- **Records to use**
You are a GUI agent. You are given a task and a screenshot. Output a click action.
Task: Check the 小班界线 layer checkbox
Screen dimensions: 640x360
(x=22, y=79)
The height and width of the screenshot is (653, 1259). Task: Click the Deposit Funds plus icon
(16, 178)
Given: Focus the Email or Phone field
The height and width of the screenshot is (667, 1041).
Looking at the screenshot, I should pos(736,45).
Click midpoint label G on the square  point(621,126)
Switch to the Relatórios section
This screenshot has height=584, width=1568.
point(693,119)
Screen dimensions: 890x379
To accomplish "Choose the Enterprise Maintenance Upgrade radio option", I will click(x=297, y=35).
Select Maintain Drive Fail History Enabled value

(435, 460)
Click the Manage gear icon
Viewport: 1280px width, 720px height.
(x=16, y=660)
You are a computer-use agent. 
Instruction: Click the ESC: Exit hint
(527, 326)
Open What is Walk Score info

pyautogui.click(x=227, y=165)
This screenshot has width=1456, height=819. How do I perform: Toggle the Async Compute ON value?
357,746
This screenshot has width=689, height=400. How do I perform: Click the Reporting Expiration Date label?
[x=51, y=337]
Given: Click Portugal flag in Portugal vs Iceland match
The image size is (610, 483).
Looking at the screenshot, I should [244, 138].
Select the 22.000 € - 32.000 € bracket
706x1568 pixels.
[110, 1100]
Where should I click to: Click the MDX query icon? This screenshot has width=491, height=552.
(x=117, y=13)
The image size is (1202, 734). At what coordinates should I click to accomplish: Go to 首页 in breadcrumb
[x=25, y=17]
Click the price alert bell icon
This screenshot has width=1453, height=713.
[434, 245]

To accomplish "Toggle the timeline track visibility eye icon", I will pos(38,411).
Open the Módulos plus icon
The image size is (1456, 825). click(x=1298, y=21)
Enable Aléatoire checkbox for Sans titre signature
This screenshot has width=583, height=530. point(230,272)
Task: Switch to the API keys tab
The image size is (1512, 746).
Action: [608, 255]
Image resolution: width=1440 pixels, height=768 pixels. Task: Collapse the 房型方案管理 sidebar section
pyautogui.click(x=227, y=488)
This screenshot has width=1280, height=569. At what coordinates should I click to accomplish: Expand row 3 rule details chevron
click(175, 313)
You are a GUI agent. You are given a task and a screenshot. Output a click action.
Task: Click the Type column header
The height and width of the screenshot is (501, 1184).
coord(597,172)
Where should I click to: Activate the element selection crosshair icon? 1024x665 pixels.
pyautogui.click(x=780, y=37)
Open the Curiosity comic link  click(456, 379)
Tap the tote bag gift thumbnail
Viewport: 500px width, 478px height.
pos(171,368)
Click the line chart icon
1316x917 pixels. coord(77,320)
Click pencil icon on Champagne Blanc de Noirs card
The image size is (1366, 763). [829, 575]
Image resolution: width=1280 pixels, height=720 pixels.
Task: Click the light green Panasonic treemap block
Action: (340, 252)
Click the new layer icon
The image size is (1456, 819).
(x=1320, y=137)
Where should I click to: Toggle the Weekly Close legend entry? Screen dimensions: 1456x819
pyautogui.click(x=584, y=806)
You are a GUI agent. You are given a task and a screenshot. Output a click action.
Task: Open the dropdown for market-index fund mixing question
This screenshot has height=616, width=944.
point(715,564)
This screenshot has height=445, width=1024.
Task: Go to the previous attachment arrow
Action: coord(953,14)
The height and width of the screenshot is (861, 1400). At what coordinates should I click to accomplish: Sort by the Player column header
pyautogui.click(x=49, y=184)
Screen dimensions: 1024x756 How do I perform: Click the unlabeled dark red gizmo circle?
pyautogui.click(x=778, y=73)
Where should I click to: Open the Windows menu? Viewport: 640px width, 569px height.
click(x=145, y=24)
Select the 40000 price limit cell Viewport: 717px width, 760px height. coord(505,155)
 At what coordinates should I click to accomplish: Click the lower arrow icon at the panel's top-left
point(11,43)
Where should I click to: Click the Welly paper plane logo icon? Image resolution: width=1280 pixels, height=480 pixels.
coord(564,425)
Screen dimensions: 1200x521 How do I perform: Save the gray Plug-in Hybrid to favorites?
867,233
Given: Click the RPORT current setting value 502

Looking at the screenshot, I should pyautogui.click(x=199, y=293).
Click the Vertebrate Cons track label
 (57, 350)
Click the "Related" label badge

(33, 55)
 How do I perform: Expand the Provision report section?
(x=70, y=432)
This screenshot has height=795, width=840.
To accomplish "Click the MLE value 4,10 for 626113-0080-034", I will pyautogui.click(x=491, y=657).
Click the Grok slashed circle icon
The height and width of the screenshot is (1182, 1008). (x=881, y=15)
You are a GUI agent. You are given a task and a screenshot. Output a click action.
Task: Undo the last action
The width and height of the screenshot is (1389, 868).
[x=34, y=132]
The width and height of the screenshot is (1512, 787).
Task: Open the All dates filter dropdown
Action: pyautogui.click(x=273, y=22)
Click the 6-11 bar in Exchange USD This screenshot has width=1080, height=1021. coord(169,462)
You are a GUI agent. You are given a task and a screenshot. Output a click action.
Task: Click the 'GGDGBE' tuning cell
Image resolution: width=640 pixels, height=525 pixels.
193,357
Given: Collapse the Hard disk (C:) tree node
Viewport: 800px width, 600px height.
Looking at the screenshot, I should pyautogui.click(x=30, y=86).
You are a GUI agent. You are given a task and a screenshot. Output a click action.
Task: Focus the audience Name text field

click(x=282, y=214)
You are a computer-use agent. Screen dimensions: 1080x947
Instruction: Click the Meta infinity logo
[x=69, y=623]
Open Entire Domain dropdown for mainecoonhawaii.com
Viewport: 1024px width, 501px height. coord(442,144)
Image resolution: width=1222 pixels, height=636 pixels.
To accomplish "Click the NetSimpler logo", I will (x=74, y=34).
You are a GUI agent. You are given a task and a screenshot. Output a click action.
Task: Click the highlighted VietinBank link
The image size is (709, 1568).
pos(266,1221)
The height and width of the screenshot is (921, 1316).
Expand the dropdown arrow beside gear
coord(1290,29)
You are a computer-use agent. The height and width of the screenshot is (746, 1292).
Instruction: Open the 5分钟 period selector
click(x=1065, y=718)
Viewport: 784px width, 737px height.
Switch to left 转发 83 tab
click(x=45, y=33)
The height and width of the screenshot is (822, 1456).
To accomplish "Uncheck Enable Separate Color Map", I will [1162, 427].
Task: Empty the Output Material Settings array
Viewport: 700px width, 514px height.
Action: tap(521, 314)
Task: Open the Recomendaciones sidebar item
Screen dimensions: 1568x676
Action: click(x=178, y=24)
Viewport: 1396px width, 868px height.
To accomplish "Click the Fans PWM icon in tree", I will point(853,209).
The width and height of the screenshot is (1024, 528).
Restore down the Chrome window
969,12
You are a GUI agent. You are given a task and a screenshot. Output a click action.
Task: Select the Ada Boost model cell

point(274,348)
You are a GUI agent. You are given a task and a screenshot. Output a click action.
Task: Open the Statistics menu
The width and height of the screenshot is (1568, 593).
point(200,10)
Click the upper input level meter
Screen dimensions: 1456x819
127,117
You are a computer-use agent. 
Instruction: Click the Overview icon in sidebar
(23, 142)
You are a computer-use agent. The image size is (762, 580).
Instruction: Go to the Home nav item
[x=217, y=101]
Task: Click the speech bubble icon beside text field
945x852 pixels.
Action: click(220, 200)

- **Given task**
Gather every line of the records that contains the string "value", matching case exactly.

- **Exercise answer**
Select Maintain Drive Fail History Enabled value
This screenshot has width=1456, height=819. How do I perform: Toggle the Async Compute ON value?
Given: Click the RPORT current setting value 502
To accomplish "Click the MLE value 4,10 for 626113-0080-034", I will pyautogui.click(x=491, y=657).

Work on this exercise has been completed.